- North Down Borough Council logo
- Area: 81 km^{2} (31 sq mi) Ranked 26th of 26
- District HQ: Bangor
- Catholic: 13.5%
- Protestant: 73.2%
- Country: Northern Ireland
- Sovereign state: United Kingdom
- Councillors: MLAs DUP: 3 Alliance Party: 1 Green Party: 1 UUP: 1; MPs Sylvia Hermon (Independent);

= North Down Borough Council =

Administrative territorial entity of the United Kingdom

North Down Borough Council was a Local Council in County Down in Northern Ireland. It merged with Ards Borough Council in May 2015 under local government reorganisation in Northern Ireland to become North Down and Ards District Council.

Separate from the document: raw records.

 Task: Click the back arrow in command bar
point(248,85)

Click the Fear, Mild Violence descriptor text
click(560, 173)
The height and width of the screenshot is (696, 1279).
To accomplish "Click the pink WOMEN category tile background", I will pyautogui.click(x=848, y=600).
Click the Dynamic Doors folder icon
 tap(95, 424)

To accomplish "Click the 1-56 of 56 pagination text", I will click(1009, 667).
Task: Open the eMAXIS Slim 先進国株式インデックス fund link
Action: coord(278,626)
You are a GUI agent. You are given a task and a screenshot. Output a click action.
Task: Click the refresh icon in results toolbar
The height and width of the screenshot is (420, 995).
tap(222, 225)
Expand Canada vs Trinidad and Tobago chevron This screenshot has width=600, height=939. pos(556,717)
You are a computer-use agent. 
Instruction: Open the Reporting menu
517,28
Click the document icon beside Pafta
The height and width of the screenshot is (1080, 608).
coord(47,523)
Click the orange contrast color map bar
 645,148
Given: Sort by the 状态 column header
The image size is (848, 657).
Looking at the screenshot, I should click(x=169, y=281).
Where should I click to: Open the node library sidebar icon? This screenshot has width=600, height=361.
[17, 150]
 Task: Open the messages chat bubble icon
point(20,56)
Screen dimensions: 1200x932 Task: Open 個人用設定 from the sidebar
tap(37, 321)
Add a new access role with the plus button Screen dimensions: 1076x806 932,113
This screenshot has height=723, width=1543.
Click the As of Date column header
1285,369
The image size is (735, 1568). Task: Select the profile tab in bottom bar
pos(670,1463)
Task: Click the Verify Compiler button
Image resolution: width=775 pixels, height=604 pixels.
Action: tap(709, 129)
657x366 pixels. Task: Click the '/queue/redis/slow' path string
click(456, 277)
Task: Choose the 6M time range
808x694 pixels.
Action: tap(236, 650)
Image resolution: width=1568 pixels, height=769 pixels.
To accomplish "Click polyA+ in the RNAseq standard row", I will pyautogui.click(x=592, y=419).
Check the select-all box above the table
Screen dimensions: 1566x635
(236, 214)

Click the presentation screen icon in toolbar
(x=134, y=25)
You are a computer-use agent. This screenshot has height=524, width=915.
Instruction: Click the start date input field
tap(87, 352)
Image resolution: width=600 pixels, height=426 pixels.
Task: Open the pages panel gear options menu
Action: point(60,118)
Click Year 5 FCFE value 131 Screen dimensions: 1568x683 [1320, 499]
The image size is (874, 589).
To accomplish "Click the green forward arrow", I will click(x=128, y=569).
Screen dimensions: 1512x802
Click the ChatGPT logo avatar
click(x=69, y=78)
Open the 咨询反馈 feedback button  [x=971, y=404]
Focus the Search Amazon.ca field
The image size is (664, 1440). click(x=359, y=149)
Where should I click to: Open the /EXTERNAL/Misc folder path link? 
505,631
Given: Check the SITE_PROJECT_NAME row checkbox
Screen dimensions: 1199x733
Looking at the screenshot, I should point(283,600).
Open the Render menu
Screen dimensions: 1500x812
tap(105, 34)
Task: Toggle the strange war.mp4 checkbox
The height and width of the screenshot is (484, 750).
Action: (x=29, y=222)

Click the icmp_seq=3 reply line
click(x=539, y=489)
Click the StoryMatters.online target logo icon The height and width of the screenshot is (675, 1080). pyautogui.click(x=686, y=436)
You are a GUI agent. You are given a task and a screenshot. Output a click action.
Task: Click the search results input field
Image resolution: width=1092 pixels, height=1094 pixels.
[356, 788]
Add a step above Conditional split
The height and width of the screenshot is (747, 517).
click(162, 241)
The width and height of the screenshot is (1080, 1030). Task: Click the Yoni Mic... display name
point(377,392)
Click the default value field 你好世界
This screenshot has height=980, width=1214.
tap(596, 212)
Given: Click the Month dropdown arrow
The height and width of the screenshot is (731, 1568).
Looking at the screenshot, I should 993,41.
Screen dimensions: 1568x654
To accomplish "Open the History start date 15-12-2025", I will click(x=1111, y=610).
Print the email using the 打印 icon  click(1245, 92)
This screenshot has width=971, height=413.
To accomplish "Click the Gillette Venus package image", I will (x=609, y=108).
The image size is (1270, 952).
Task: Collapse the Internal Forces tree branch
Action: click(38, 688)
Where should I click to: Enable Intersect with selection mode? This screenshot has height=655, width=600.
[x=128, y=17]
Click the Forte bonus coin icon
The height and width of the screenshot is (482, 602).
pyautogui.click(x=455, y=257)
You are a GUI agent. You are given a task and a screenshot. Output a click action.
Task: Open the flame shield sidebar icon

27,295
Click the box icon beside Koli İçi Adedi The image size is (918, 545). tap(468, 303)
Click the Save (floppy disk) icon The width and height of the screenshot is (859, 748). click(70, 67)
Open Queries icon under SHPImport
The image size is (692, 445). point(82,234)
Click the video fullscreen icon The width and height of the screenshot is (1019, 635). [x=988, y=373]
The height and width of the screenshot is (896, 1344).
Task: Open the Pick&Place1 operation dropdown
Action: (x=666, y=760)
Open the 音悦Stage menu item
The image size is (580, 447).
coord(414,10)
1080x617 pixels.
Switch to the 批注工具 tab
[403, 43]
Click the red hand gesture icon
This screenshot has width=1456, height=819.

Its main town was Bangor, 12 miles east of Belfast with a population of approximately 68,000. The council was headquartered in Bangor. Its secondary centre was the former Urban District of Holywood, 8 km northeast of Belfast with a population of approximately 10,000. Most of the remainder of a total population was in suburban villages along the southern shore of Belfast Lough. The area of the former Borough is heavily suburbanised, railway links with Belfast are good and the area has been the domain of Belfast commuters since the mid-19th century. The former Borough is often held to be the wealthiest area in Northern Ireland, although there are pockets of deprivation in a string of overspill public housing estates along the Bangor Ring Road.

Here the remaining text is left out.